Was du vielleicht noch einbringen kannst, so als Verbesserungsvorschlag: Schreie der um das versinkende Schiff herum ertrinkenden Menschen, auf dem Wasser schwimmende Leichen etc.

(Sorry, habe gerade den Krebsgang von Grass gelesen (nicht, dass ich dir jetzt ankreide, dass du nicht so wie er schreibst ;)), aber da wurde dem Leser so richtig die bei solch einem Schiffsungklück aufkommende Panik geschildert, was mir an deiner Geschichte noch ein bißchen gefehlt hat.)

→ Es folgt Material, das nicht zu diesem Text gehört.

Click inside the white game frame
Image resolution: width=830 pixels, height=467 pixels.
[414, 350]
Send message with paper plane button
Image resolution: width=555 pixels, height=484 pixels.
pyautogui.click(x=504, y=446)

Aber im Ganzen hoffe ich, dass es demnächst noch merh Geschichten solcher Art von dir zu lesen gibt!

Viele Grüße,
Sebastian

 

Hallo Deschain

Wow, ich bin völlig überwältigt von deiner Geschichte.
Ich wollte das einfach nur sagen!
Die Sprache ist sehr gelungen, da sie nicht übertrieben wirkt und das Ganze so echt und wirklich wirken lässt!

Note 1 mit *


Lass dich von Kunst beflügeln...
kinky

 

Hallo Deschain,

Deine Sprache gefällt mir auch recht gut, aber formal lässt sich noch jede Menge an Deinem Text machen:

Zum einen streust Du die Kommata sehr willkürlich über den Text, daran solltest Du dringend arbeiten.
Dann fehlt mindestens eine Leerstelle zwischen zwei Sätzen.
Hin und wieder Absätze erleichtern das Lesen ungemein.
Und dieser Satz hier macht überhaupt keinen Sinn:

Er betete, doch seine Gedanken schweiften immer wieder ab zu dem Moment, als er den Bug brechen sah, als er wusste, dass sie untergehen würden, dass dies der letzte sein würde, den dieses Schiff zu überstehen versuchte.
Der letzte was?

Hm.
Keine neue Idee, aber das macht erstmal nichts. Auch keine wirklich schlechte Umsetzung, nur meiner Meinung nach eine zu flüchtige. Der Text arbeitet auf den Moment hin, in dem die Rettungsinsel überfüllt ist und daher unterzugehen droht. Hier sollte auch das Hauptaugenmerk liegen: Was genau tun die Menschen, um ihren Tod zu verhindern? Wer reagiert wie, wer will den Tod des Jungen, wer glaubt, sie hätten alle Platz, wer versucht, einen der anderen hinauszuwerfen?
Hier gibt es noch einige Ansätze, um den Text wirklich rund zu gestalten. Viel Spaß dabei, ich bin aufs Ergebnis gespannt! :)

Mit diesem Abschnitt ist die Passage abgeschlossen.